Given entries section start

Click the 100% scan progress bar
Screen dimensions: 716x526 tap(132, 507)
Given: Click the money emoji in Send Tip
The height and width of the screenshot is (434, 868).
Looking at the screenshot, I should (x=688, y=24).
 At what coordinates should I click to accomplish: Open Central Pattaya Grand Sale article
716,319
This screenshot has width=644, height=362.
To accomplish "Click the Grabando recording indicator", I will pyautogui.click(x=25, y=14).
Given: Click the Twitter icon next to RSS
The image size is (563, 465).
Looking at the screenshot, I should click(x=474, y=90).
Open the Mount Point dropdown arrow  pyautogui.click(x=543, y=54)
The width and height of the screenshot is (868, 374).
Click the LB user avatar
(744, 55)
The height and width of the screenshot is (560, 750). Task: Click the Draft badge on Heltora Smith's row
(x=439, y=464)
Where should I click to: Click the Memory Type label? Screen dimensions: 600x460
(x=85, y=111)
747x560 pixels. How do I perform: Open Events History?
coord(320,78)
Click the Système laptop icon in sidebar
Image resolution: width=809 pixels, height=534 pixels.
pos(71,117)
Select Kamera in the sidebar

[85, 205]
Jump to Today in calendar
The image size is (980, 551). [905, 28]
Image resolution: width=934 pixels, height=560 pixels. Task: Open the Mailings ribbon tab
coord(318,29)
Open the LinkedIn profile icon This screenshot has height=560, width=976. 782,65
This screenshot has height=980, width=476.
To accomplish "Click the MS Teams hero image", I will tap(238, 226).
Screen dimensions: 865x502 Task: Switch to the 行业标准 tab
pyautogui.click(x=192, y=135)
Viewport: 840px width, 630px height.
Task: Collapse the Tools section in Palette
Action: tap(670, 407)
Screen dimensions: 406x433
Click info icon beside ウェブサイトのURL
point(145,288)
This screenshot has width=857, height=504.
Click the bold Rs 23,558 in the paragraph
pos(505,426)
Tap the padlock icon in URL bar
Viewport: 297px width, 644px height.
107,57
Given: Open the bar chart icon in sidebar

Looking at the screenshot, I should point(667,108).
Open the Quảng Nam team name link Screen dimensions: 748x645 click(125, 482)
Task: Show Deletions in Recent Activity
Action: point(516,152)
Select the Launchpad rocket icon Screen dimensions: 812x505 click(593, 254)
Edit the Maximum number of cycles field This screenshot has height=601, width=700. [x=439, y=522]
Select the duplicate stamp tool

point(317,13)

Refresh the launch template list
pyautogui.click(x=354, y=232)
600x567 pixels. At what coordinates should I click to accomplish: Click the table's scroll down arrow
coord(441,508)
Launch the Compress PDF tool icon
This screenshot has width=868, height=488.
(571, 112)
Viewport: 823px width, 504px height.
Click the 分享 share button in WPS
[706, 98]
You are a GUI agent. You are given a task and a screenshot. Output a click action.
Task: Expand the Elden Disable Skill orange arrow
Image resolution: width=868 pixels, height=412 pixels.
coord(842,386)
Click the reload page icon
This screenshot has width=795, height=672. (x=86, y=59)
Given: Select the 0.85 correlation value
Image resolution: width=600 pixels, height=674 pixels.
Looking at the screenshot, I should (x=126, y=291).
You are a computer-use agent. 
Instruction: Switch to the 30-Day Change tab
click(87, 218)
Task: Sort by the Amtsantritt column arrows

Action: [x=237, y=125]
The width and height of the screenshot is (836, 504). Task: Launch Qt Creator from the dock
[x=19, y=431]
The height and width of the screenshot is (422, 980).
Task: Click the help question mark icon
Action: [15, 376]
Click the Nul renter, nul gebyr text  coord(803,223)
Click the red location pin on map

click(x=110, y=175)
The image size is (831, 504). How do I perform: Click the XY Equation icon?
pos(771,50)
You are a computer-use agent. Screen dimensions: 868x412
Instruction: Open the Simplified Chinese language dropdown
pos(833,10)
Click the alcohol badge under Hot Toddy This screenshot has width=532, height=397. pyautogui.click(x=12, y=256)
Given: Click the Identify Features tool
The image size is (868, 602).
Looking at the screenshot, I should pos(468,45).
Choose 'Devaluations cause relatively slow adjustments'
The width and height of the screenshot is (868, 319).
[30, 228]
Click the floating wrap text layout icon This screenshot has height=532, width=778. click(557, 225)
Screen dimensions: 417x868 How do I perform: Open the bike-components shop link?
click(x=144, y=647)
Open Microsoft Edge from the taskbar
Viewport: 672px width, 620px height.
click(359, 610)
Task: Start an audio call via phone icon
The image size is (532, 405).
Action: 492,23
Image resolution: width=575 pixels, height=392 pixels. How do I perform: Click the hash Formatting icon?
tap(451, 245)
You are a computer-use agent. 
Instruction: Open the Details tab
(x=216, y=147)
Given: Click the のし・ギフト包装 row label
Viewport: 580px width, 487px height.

Given entries section end

_Aim of the exercise_
Across the data above, how many lines carry the word "will"? Only the number is needed.

_Exercise solution_
2